> The Great Bear Minus Two. By Miguel Marías

> Taken from the book of Hilario Rodriguez "Miradas para un nuevo milenio. Fragmentos para una historia futura del cine español". Javier Cortijo

> Lucca Film Festival

> ABC. Por Javier Cortijo.

> Cahiers du Cinema. By Jara Yañez

> The last ballad of a sniper.
By Sara Brito. Publico

> Elusive smoke over blue sky.
By Javier Cortijo. ABC

> Documented madness. Ana Castaño. Memeber of Escuela Lacaniana de Psicoanálisis. Madrid.

> Abdelfatteh FAKHFAKH. Magazine “Le Cinephile". Túnez.

 



 
     
     
     

 

THE GREAT BEAR MINUS TWO
Jara Yáñez
Cahiers du Cinema

The enigmas of madness declares themselves one more time as a never ending source of inspiration. Whoever approach to this ambiguities and try to enunciate them, is been thrown to a slippery surface. From this mess gets away gracefully, in his first feature film, David Reznak (co-founder of the independent cinema La Enana Marrón), after a year devoted to register the day by day of the Leganés’ Psychiatric Hospital (Madrid). The outcome, this Great Bear Minus Two, narrated from the non-fiction, builds itself in interactive mode (according to Bill Nichols) to give priority to words.
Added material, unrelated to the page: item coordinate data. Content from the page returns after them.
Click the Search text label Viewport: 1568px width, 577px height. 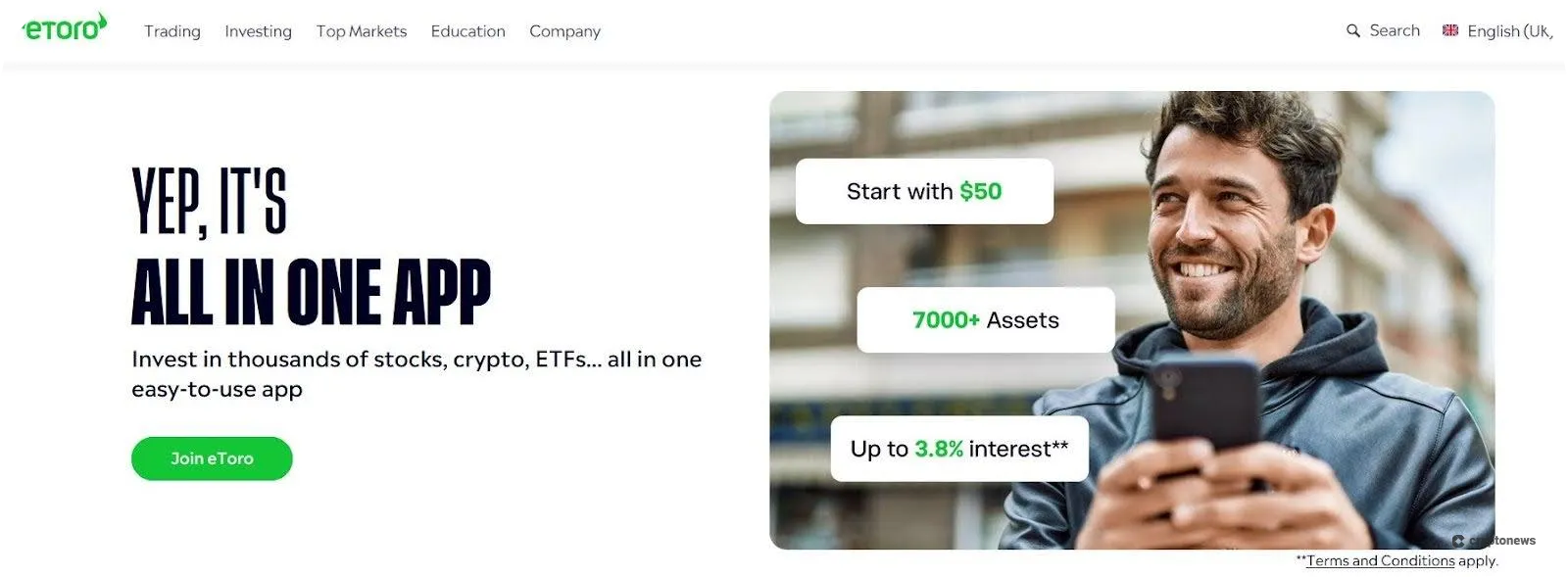1395,30
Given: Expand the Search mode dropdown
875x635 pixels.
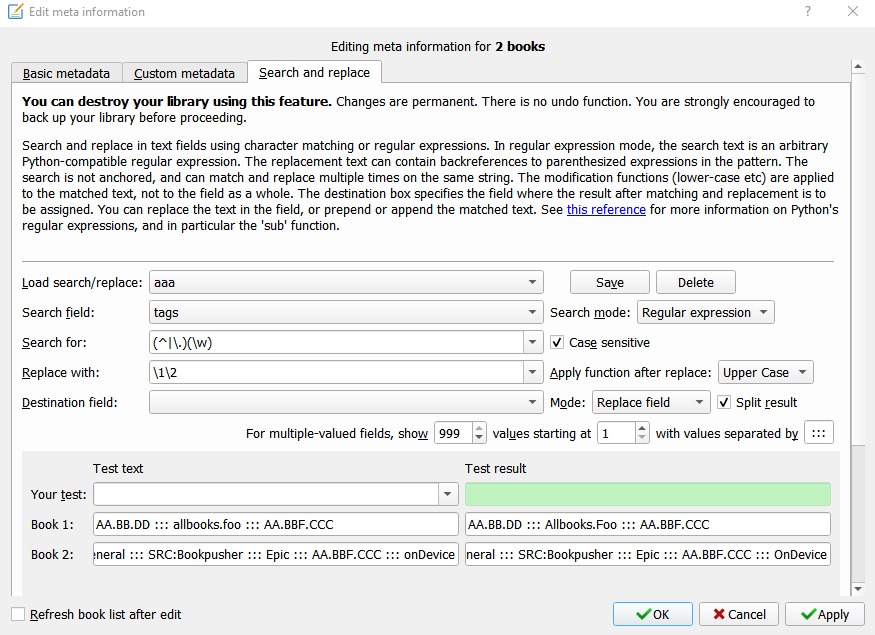Looking at the screenshot, I should (705, 313).
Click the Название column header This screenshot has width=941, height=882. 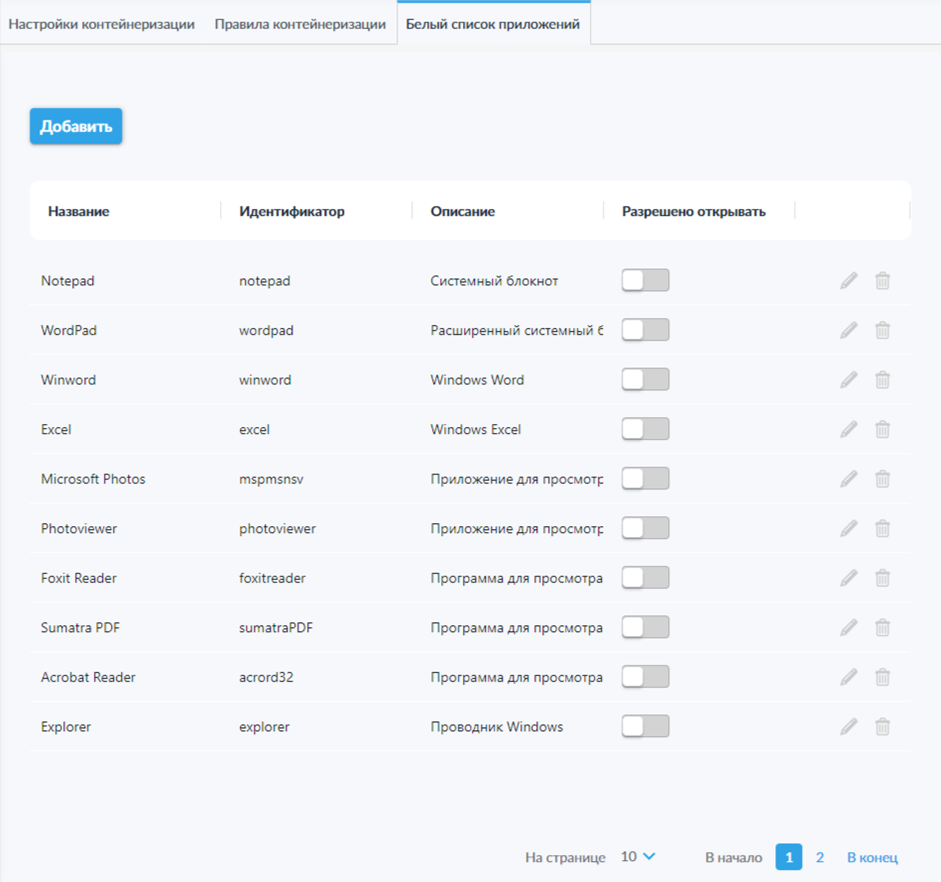point(79,211)
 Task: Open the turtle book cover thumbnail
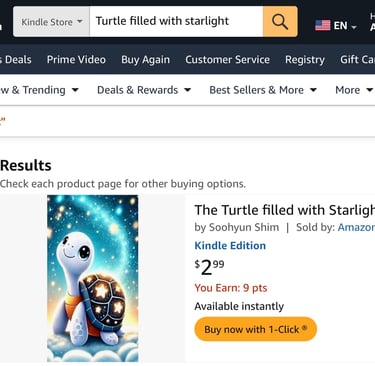tap(93, 278)
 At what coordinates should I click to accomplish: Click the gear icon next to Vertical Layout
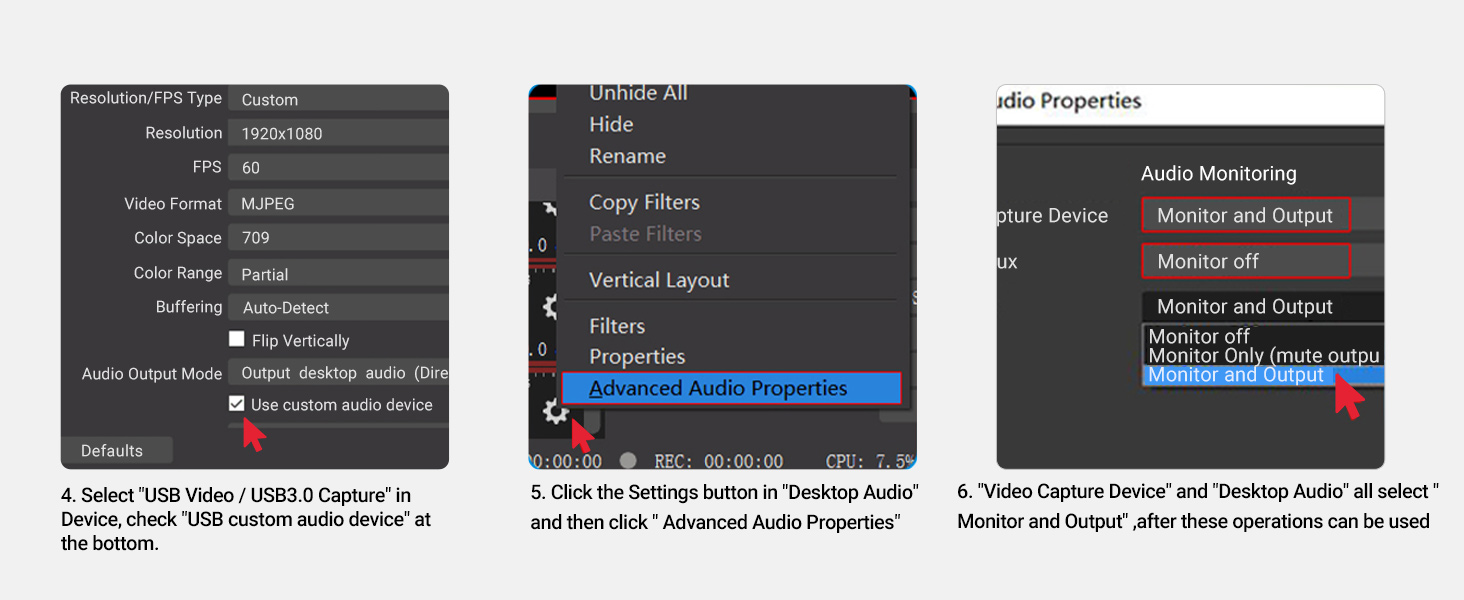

The director involves, takes part and gives the word to his protagonist who talk to the camera between them, or simply are quiet, in order to offer a choral mosaic of feelings and experiences. The verb flows, it becomes disjointed, mad, illogical, even invents itself to reveal, suddenly, brilliantly clear. “Madness has a primitive power of revelation: revelation that what is dreamy is to be real, that illusion has no limits” asserts an introductive text to the film. And the difficulty of the speech becomes sign and symptom of the difference, as well as relates the patient to “the other” and the space outside him.

The proposal, in the incorporation of the documentary maker himself (with no authority and always behind the camera), brings to the memory the good choices of “Monos como Becky” (J.Jordá y N. Villazán, 1999). Can even reminds, because of its intense and penetrating capacity of observation, of the huge San Clemente (1980) and Urgencias (1987) de R. Depardon. Beyond the relationship, the film proves its reflexive vocation as combines, at times, with a symbolic intention. Like this alternates more denotative sequences: the waves of a lumpy sea, the fascinating flow of people in the subway at rush hour or the sky being cross-cut by a plane, that plays with abstraction and suggest, maybe, a relativization of these subtle borders that seems to separate the institutionalized madness (hospital) from the daily one. Outside allegories (free from interpretation) Reznak film adhesion to reality shows the impossible univocity of his images, and this way the tape offers itself open and wide.